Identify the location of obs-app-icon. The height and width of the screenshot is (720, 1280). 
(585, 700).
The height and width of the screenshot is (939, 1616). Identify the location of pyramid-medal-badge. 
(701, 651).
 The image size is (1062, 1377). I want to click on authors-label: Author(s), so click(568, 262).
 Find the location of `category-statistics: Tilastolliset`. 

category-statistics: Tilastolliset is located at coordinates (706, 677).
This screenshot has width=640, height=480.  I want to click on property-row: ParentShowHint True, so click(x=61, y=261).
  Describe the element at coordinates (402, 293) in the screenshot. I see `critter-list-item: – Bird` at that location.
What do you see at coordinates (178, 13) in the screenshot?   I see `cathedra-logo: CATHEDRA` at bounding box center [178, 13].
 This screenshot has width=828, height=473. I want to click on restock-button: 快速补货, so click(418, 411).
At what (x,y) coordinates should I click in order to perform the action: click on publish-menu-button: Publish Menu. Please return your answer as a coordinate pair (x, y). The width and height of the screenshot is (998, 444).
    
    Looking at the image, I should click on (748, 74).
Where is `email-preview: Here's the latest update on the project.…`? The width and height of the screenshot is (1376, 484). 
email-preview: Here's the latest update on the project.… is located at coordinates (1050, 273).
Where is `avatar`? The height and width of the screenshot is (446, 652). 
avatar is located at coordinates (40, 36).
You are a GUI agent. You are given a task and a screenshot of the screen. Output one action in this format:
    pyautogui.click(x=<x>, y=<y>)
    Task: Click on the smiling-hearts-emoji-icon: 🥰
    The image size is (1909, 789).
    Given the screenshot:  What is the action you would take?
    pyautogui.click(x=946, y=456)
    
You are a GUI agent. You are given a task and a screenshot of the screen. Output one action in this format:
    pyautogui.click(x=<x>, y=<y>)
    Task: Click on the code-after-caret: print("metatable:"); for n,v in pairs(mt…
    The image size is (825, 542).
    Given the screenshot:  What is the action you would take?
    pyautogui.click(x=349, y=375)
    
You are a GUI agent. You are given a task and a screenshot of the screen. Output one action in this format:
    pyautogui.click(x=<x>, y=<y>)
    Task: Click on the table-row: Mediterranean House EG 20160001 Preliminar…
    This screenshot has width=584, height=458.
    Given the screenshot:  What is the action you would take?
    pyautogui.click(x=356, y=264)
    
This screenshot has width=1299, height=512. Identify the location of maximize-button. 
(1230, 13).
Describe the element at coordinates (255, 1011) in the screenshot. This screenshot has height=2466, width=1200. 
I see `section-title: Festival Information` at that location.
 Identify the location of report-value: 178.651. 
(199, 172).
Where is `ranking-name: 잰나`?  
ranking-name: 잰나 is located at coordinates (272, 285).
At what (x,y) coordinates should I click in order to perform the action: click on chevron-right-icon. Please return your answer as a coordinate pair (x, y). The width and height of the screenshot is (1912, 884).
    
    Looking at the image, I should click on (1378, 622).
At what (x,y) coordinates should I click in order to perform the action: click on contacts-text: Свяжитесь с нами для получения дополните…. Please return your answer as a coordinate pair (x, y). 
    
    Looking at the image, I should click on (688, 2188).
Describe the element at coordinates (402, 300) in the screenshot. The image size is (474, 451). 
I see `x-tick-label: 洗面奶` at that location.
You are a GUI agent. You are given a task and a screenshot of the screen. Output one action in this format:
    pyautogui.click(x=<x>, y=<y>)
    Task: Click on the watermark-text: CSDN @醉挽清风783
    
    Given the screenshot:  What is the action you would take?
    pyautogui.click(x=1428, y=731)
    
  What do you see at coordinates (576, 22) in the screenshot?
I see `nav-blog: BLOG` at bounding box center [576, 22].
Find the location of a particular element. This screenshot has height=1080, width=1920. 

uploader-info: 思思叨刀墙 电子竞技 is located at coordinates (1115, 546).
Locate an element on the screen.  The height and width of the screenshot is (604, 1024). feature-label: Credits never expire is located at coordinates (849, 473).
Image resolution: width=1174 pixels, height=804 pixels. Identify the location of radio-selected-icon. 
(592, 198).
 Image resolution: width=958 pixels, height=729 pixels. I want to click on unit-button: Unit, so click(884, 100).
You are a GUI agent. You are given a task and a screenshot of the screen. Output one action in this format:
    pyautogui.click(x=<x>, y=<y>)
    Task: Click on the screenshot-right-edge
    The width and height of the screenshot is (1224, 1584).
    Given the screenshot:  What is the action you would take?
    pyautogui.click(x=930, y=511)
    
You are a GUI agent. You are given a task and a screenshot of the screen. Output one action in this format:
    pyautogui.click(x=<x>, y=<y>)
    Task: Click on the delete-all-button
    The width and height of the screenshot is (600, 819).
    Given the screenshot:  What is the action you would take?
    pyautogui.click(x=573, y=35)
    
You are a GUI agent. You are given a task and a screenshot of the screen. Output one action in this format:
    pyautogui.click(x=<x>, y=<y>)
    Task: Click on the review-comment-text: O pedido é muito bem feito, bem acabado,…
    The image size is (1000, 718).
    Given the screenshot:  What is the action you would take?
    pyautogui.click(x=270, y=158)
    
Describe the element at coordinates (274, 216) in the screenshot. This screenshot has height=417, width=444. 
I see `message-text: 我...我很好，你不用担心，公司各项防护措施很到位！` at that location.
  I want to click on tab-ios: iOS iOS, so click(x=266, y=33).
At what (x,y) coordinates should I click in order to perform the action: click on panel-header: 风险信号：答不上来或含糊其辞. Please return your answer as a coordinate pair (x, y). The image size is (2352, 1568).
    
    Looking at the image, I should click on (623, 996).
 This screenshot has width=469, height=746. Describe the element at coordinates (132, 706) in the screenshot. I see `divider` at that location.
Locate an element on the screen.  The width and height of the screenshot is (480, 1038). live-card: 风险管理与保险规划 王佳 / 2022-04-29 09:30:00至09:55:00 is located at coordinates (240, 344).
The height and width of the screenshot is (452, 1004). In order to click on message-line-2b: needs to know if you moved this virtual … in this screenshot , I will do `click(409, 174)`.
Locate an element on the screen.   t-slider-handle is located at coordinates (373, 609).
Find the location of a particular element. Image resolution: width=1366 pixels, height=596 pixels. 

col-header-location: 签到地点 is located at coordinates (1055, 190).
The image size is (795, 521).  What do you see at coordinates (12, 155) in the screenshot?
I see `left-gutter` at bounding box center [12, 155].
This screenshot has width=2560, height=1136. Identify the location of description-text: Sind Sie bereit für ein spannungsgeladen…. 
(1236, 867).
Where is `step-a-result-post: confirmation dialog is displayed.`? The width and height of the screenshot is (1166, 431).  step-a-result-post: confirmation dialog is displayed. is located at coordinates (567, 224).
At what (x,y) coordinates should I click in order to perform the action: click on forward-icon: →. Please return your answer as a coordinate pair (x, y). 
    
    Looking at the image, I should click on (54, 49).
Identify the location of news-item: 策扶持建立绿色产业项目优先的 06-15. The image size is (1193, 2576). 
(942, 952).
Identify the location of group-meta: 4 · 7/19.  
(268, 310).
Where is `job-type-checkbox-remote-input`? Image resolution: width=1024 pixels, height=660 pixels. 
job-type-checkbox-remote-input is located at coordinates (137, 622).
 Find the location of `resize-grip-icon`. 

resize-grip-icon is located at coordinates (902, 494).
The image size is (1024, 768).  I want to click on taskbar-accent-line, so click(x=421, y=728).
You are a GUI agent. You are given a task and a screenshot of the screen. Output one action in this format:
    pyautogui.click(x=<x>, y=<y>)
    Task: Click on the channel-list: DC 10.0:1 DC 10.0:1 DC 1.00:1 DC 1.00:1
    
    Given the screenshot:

POLECENIE: Wypisz cały powyższy materiał bez żadnych zmian.

WYNIK PONIŻEJ:
Identify the location of obs-app-icon. The height and width of the screenshot is (720, 1280). 
(585, 700).
The height and width of the screenshot is (939, 1616). Identify the location of pyramid-medal-badge. 
(701, 651).
 The image size is (1062, 1377). I want to click on authors-label: Author(s), so click(568, 262).
 Find the location of `category-statistics: Tilastolliset`. 

category-statistics: Tilastolliset is located at coordinates (706, 677).
This screenshot has width=640, height=480.  I want to click on property-row: ParentShowHint True, so click(x=61, y=261).
  Describe the element at coordinates (402, 293) in the screenshot. I see `critter-list-item: – Bird` at that location.
What do you see at coordinates (178, 13) in the screenshot?   I see `cathedra-logo: CATHEDRA` at bounding box center [178, 13].
 This screenshot has width=828, height=473. I want to click on restock-button: 快速补货, so click(418, 411).
At what (x,y) coordinates should I click in order to perform the action: click on publish-menu-button: Publish Menu. Please return your answer as a coordinate pair (x, y). The width and height of the screenshot is (998, 444).
    
    Looking at the image, I should click on (748, 74).
Where is `email-preview: Here's the latest update on the project.…`? The width and height of the screenshot is (1376, 484). 
email-preview: Here's the latest update on the project.… is located at coordinates (1050, 273).
Where is `avatar`? The height and width of the screenshot is (446, 652). 
avatar is located at coordinates (40, 36).
You are a GUI agent. You are given a task and a screenshot of the screen. Output one action in this format:
    pyautogui.click(x=<x>, y=<y>)
    Task: Click on the smiling-hearts-emoji-icon: 🥰
    The image size is (1909, 789).
    Given the screenshot:  What is the action you would take?
    pyautogui.click(x=946, y=456)
    
You are a GUI agent. You are given a task and a screenshot of the screen. Output one action in this format:
    pyautogui.click(x=<x>, y=<y>)
    Task: Click on the code-after-caret: print("metatable:"); for n,v in pairs(mt…
    The image size is (825, 542).
    Given the screenshot:  What is the action you would take?
    pyautogui.click(x=349, y=375)
    
You are a GUI agent. You are given a task and a screenshot of the screen. Output one action in this format:
    pyautogui.click(x=<x>, y=<y>)
    Task: Click on the table-row: Mediterranean House EG 20160001 Preliminar…
    This screenshot has width=584, height=458.
    Given the screenshot:  What is the action you would take?
    pyautogui.click(x=356, y=264)
    
This screenshot has width=1299, height=512. Identify the location of maximize-button. 
(1230, 13).
Describe the element at coordinates (255, 1011) in the screenshot. This screenshot has height=2466, width=1200. 
I see `section-title: Festival Information` at that location.
 Identify the location of report-value: 178.651. 
(199, 172).
Where is `ranking-name: 잰나`?  
ranking-name: 잰나 is located at coordinates (272, 285).
At what (x,y) coordinates should I click in order to perform the action: click on chevron-right-icon. Please return your answer as a coordinate pair (x, y). The width and height of the screenshot is (1912, 884).
    
    Looking at the image, I should click on (1378, 622).
At what (x,y) coordinates should I click in order to perform the action: click on contacts-text: Свяжитесь с нами для получения дополните…. Please return your answer as a coordinate pair (x, y). 
    
    Looking at the image, I should click on (688, 2188).
Describe the element at coordinates (402, 300) in the screenshot. The image size is (474, 451). 
I see `x-tick-label: 洗面奶` at that location.
You are a GUI agent. You are given a task and a screenshot of the screen. Output one action in this format:
    pyautogui.click(x=<x>, y=<y>)
    Task: Click on the watermark-text: CSDN @醉挽清风783
    
    Given the screenshot:  What is the action you would take?
    pyautogui.click(x=1428, y=731)
    
  What do you see at coordinates (576, 22) in the screenshot?
I see `nav-blog: BLOG` at bounding box center [576, 22].
Find the location of a particular element. This screenshot has height=1080, width=1920. 

uploader-info: 思思叨刀墙 电子竞技 is located at coordinates (1115, 546).
Locate an element on the screen.  The height and width of the screenshot is (604, 1024). feature-label: Credits never expire is located at coordinates (849, 473).
Image resolution: width=1174 pixels, height=804 pixels. Identify the location of radio-selected-icon. 
(592, 198).
 Image resolution: width=958 pixels, height=729 pixels. I want to click on unit-button: Unit, so click(884, 100).
You are a GUI agent. You are given a task and a screenshot of the screen. Output one action in this format:
    pyautogui.click(x=<x>, y=<y>)
    Task: Click on the screenshot-right-edge
    The width and height of the screenshot is (1224, 1584).
    Given the screenshot:  What is the action you would take?
    pyautogui.click(x=930, y=511)
    
You are a GUI agent. You are given a task and a screenshot of the screen. Output one action in this format:
    pyautogui.click(x=<x>, y=<y>)
    Task: Click on the delete-all-button
    The width and height of the screenshot is (600, 819).
    Given the screenshot:  What is the action you would take?
    pyautogui.click(x=573, y=35)
    
You are a GUI agent. You are given a task and a screenshot of the screen. Output one action in this format:
    pyautogui.click(x=<x>, y=<y>)
    Task: Click on the review-comment-text: O pedido é muito bem feito, bem acabado,…
    The image size is (1000, 718).
    Given the screenshot:  What is the action you would take?
    pyautogui.click(x=270, y=158)
    
Describe the element at coordinates (274, 216) in the screenshot. This screenshot has height=417, width=444. 
I see `message-text: 我...我很好，你不用担心，公司各项防护措施很到位！` at that location.
  I want to click on tab-ios: iOS iOS, so click(x=266, y=33).
At what (x,y) coordinates should I click in order to perform the action: click on panel-header: 风险信号：答不上来或含糊其辞. Please return your answer as a coordinate pair (x, y). The image size is (2352, 1568).
    
    Looking at the image, I should click on (623, 996).
 This screenshot has width=469, height=746. Describe the element at coordinates (132, 706) in the screenshot. I see `divider` at that location.
Locate an element on the screen.  The width and height of the screenshot is (480, 1038). live-card: 风险管理与保险规划 王佳 / 2022-04-29 09:30:00至09:55:00 is located at coordinates (240, 344).
The height and width of the screenshot is (452, 1004). In order to click on message-line-2b: needs to know if you moved this virtual … in this screenshot , I will do `click(409, 174)`.
Locate an element on the screen.   t-slider-handle is located at coordinates (373, 609).
Find the location of a particular element. Image resolution: width=1366 pixels, height=596 pixels. 

col-header-location: 签到地点 is located at coordinates (1055, 190).
The image size is (795, 521).  What do you see at coordinates (12, 155) in the screenshot?
I see `left-gutter` at bounding box center [12, 155].
This screenshot has width=2560, height=1136. Identify the location of description-text: Sind Sie bereit für ein spannungsgeladen…. 
(1236, 867).
Where is `step-a-result-post: confirmation dialog is displayed.`? The width and height of the screenshot is (1166, 431).  step-a-result-post: confirmation dialog is displayed. is located at coordinates (567, 224).
At what (x,y) coordinates should I click in order to perform the action: click on forward-icon: →. Please return your answer as a coordinate pair (x, y). 
    
    Looking at the image, I should click on (54, 49).
Identify the location of news-item: 策扶持建立绿色产业项目优先的 06-15. The image size is (1193, 2576). 
(942, 952).
Identify the location of group-meta: 4 · 7/19.  
(268, 310).
Where is `job-type-checkbox-remote-input`? Image resolution: width=1024 pixels, height=660 pixels. 
job-type-checkbox-remote-input is located at coordinates (137, 622).
 Find the location of `resize-grip-icon`. 

resize-grip-icon is located at coordinates (902, 494).
The image size is (1024, 768).  I want to click on taskbar-accent-line, so click(x=421, y=728).
You are a GUI agent. You are given a task and a screenshot of the screen. Output one action in this format:
    pyautogui.click(x=<x>, y=<y>)
    Task: Click on the channel-list: DC 10.0:1 DC 10.0:1 DC 1.00:1 DC 1.00:1
    
    Given the screenshot:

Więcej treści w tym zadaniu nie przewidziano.